— START OF ENTRIES SHOWN —
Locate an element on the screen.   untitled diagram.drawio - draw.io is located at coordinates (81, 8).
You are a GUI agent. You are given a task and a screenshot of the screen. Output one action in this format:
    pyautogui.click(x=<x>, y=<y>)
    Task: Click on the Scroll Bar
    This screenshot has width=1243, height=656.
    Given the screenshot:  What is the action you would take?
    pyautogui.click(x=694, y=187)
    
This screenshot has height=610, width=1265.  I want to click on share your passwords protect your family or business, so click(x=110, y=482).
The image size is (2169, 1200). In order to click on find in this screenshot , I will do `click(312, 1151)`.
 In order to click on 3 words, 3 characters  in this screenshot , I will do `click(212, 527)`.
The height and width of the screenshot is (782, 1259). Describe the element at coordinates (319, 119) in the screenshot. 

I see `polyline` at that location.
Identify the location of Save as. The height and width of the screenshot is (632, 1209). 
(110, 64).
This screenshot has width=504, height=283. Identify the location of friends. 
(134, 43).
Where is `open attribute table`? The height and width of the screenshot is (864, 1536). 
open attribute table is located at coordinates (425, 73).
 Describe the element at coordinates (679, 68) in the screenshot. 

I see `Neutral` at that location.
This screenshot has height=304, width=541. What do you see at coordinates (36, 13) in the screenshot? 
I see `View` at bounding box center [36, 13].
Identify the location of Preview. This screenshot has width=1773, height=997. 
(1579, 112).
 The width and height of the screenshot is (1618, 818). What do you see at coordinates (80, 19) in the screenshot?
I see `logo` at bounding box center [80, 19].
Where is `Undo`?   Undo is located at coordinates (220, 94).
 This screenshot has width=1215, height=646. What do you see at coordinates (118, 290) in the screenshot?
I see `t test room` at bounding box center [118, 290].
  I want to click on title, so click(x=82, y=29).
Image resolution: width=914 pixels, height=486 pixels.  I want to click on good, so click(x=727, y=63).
— END OF ENTRIES SHOWN —
PROBLEM REQUIREMENTS -
Write the listing above again, switching every "Identify the location of" to "Find the position of" and leaving everything else unchanged.

TASK OUTPUT -
Locate an element on the screen.   untitled diagram.drawio - draw.io is located at coordinates (81, 8).
You are a GUI agent. You are given a task and a screenshot of the screen. Output one action in this format:
    pyautogui.click(x=<x>, y=<y>)
    Task: Click on the Scroll Bar
    This screenshot has width=1243, height=656.
    Given the screenshot:  What is the action you would take?
    pyautogui.click(x=694, y=187)
    
This screenshot has height=610, width=1265.  I want to click on share your passwords protect your family or business, so click(x=110, y=482).
The image size is (2169, 1200). In order to click on find in this screenshot , I will do `click(312, 1151)`.
 In order to click on 3 words, 3 characters  in this screenshot , I will do `click(212, 527)`.
The height and width of the screenshot is (782, 1259). Describe the element at coordinates (319, 119) in the screenshot. 

I see `polyline` at that location.
Find the position of Save as. The height and width of the screenshot is (632, 1209). 
(110, 64).
This screenshot has width=504, height=283. Find the position of friends. 
(134, 43).
Where is `open attribute table`? The height and width of the screenshot is (864, 1536). 
open attribute table is located at coordinates (425, 73).
 Describe the element at coordinates (679, 68) in the screenshot. 

I see `Neutral` at that location.
This screenshot has height=304, width=541. What do you see at coordinates (36, 13) in the screenshot? 
I see `View` at bounding box center [36, 13].
Find the position of Preview. This screenshot has width=1773, height=997. 
(1579, 112).
 The width and height of the screenshot is (1618, 818). What do you see at coordinates (80, 19) in the screenshot?
I see `logo` at bounding box center [80, 19].
Where is `Undo`?   Undo is located at coordinates (220, 94).
 This screenshot has width=1215, height=646. What do you see at coordinates (118, 290) in the screenshot?
I see `t test room` at bounding box center [118, 290].
  I want to click on title, so click(x=82, y=29).
Image resolution: width=914 pixels, height=486 pixels.  I want to click on good, so click(x=727, y=63).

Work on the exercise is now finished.